What the task requires: Render the part of the listing that starts at the line containing "Where should I click to: Click the home" and continues through the line containing "coord(239,682)" as a JSON list of strings, with each line as its own string and blank lines omitted. Include both of those lines and nothing outside that range.

(Click-target data)
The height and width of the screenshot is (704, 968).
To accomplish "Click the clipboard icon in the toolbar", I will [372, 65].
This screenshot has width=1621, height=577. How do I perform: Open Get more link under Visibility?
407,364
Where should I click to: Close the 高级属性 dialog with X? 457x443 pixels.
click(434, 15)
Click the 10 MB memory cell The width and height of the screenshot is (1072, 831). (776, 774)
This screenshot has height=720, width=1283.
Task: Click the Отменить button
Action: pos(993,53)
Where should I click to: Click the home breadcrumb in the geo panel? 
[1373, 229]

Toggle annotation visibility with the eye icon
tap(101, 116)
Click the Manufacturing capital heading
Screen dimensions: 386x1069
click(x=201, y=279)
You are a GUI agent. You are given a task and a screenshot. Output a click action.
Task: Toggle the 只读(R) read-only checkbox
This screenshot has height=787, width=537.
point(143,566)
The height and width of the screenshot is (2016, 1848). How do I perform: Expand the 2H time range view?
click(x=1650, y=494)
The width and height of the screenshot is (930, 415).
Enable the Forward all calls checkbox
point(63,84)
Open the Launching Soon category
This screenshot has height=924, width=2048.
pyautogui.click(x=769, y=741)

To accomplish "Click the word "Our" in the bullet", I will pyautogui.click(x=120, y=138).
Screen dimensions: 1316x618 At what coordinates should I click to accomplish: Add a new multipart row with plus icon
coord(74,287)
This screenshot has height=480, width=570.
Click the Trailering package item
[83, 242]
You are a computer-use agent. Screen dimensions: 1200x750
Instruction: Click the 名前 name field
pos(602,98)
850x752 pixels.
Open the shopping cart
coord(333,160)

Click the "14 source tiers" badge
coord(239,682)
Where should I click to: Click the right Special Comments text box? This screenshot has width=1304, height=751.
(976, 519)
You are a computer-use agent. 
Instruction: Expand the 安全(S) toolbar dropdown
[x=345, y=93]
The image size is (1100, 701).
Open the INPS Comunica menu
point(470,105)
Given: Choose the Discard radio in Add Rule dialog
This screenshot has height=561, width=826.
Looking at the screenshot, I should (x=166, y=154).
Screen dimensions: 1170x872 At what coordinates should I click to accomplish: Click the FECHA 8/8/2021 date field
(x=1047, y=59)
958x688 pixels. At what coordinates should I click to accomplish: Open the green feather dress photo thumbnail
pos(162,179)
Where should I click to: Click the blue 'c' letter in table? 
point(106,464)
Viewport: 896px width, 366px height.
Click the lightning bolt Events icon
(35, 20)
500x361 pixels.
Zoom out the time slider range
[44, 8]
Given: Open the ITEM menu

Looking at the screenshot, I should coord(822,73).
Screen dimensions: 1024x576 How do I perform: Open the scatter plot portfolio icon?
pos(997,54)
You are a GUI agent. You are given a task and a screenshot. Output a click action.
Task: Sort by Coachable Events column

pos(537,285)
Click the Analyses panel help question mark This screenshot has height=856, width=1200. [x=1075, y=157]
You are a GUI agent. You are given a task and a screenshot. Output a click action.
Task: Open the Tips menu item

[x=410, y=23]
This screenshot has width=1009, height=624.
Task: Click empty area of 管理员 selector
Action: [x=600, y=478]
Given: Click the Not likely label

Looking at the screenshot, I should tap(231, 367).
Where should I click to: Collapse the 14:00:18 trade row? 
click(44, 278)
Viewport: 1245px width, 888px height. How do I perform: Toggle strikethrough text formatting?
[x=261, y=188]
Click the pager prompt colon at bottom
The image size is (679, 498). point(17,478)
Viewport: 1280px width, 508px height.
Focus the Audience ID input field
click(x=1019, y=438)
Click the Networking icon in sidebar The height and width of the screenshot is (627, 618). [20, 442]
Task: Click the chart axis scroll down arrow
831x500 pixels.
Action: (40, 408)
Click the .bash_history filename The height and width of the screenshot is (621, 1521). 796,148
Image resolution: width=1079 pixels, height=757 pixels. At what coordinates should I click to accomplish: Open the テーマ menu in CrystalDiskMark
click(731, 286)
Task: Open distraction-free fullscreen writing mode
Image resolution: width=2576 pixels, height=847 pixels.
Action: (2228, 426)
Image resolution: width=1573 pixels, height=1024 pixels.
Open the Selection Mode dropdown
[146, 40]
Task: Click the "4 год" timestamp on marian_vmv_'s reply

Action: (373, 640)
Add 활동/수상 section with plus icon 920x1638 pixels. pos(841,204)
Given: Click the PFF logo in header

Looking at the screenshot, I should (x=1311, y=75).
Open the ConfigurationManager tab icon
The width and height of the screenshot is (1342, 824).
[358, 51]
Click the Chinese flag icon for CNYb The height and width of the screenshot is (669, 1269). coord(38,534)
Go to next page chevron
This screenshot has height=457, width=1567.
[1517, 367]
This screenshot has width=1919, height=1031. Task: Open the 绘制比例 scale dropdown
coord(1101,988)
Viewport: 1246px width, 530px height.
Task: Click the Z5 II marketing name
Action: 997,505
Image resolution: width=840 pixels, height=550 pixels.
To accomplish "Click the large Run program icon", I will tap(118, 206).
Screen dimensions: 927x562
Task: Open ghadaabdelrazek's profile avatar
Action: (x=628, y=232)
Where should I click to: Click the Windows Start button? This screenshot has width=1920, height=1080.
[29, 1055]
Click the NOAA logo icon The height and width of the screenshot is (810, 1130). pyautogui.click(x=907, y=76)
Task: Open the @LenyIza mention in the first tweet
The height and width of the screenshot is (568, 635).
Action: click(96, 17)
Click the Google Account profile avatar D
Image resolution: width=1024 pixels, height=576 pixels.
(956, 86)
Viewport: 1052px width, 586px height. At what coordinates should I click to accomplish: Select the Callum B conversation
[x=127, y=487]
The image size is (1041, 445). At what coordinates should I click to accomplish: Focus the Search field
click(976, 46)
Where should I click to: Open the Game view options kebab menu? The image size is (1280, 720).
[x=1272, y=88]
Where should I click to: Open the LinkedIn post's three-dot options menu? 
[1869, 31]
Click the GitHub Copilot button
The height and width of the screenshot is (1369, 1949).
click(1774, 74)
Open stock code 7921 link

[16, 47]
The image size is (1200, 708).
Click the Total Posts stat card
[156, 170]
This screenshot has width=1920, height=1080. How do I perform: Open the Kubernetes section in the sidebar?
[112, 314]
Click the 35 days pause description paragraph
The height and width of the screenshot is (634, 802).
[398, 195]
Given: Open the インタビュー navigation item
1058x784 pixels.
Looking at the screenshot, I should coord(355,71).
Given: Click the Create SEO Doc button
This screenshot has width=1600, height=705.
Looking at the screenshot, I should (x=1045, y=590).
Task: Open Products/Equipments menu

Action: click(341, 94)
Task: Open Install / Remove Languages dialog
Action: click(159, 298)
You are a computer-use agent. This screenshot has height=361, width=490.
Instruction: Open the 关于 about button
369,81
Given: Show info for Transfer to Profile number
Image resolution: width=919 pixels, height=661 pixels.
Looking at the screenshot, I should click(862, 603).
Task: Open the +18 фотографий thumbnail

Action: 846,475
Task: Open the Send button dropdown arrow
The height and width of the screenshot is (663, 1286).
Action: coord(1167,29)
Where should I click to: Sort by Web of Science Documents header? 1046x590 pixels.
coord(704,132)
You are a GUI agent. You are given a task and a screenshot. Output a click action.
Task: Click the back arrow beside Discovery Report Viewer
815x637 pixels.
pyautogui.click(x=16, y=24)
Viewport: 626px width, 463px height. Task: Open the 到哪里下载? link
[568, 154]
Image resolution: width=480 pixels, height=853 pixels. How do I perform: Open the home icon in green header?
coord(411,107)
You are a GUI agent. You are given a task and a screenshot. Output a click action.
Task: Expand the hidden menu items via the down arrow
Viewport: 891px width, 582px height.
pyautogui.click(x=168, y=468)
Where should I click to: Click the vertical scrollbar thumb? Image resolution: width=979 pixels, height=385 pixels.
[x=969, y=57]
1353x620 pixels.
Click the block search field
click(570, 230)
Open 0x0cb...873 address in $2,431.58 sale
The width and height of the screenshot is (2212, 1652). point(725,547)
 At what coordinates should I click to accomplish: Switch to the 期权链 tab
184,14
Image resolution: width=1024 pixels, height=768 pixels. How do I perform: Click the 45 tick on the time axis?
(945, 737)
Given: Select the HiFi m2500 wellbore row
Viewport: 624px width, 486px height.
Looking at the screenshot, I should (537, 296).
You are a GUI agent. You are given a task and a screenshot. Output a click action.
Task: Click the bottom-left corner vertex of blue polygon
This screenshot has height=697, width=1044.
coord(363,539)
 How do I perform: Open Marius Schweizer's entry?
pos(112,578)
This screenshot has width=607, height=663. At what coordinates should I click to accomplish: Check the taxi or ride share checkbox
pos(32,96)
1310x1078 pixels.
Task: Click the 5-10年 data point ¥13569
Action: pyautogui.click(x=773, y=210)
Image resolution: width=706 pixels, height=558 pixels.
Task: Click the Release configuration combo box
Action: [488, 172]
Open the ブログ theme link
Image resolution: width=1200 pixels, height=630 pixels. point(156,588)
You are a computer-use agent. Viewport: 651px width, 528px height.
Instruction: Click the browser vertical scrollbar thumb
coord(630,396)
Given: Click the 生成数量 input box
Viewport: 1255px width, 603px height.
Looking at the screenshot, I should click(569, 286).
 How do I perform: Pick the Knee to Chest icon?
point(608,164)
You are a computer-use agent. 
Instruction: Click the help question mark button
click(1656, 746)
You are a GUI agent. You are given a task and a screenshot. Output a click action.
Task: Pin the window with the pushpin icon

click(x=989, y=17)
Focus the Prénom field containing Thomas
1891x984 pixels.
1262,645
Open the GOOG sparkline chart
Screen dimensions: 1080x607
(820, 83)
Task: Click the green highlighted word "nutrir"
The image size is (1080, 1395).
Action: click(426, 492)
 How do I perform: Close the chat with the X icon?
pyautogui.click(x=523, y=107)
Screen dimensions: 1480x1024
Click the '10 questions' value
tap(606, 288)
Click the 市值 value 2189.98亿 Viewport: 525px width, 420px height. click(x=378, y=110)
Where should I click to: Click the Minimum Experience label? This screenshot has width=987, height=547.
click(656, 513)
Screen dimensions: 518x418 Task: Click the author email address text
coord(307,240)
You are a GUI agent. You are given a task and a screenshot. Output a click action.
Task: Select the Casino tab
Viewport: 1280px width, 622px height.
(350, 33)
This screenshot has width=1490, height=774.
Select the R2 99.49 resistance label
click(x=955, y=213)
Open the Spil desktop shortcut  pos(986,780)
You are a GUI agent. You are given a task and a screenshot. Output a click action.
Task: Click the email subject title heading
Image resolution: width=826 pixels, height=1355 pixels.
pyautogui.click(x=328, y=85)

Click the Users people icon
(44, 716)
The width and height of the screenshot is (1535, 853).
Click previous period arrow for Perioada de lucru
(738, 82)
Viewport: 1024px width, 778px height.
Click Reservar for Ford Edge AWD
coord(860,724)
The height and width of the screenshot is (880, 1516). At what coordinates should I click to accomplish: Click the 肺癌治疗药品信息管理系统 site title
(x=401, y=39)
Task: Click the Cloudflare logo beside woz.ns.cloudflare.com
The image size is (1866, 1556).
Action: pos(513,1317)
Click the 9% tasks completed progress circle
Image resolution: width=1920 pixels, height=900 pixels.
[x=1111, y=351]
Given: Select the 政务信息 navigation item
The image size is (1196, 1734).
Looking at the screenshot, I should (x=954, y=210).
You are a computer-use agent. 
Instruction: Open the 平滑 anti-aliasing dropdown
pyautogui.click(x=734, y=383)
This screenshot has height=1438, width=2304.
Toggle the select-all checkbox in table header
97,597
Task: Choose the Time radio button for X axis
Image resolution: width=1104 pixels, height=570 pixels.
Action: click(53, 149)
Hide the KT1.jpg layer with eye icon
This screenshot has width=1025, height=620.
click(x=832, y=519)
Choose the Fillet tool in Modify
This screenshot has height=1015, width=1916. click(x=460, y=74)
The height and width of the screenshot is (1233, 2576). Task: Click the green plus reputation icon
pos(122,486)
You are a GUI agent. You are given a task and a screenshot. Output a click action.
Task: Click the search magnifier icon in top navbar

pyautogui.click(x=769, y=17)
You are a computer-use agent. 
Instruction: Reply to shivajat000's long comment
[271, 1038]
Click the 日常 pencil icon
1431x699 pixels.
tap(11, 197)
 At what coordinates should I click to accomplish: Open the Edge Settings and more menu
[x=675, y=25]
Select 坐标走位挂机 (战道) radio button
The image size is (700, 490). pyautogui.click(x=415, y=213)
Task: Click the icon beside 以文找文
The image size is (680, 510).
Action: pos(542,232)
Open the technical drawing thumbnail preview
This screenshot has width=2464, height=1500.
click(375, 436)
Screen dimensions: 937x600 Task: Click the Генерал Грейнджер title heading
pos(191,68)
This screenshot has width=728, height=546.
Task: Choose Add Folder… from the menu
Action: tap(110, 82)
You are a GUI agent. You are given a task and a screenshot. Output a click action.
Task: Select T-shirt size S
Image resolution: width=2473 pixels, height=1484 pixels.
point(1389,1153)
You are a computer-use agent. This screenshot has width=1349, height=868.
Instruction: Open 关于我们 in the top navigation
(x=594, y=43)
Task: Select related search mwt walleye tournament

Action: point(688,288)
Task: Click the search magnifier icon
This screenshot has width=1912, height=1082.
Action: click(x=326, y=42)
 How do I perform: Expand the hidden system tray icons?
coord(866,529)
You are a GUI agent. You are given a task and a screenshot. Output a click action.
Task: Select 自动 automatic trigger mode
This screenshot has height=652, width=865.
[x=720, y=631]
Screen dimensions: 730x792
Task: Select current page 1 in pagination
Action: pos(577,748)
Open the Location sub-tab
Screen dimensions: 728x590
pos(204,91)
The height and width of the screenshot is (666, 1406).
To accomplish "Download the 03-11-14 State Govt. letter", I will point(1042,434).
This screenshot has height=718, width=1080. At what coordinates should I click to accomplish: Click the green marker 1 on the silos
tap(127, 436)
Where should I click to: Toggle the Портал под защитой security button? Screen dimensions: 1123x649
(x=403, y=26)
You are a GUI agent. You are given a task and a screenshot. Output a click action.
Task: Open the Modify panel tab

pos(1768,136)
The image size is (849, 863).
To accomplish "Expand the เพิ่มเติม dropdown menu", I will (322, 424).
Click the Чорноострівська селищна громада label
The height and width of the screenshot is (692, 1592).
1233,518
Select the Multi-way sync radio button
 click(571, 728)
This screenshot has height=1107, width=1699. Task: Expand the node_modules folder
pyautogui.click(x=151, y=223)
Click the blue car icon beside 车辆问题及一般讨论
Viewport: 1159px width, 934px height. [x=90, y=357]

Expected answer:
[
  "Where should I click to: Click the home breadcrumb in the geo panel? ",
  "[1373, 229]",
  "Toggle annotation visibility with the eye icon",
  "tap(101, 116)",
  "Click the Manufacturing capital heading",
  "Screen dimensions: 386x1069",
  "click(x=201, y=279)",
  "You are a GUI agent. You are given a task and a screenshot. Output a click action.",
  "Task: Toggle the 只读(R) read-only checkbox",
  "This screenshot has height=787, width=537.",
  "point(143,566)",
  "The height and width of the screenshot is (2016, 1848). How do I perform: Expand the 2H time range view?",
  "click(x=1650, y=494)",
  "The width and height of the screenshot is (930, 415).",
  "Enable the Forward all calls checkbox",
  "point(63,84)",
  "Open the Launching Soon category",
  "This screenshot has height=924, width=2048.",
  "pyautogui.click(x=769, y=741)",
  "To accomplish \"Click the word \"Our\" in the bullet\", I will pyautogui.click(x=120, y=138).",
  "Screen dimensions: 1316x618 At what coordinates should I click to accomplish: Add a new multipart row with plus icon",
  "coord(74,287)",
  "This screenshot has height=480, width=570.",
  "Click the Trailering package item",
  "[83, 242]",
  "You are a computer-use agent. Screen dimensions: 1200x750",
  "Instruction: Click the 名前 name field",
  "pos(602,98)",
  "850x752 pixels.",
  "Open the shopping cart",
  "coord(333,160)",
  "Click the \"14 source tiers\" badge",
  "coord(239,682)"
]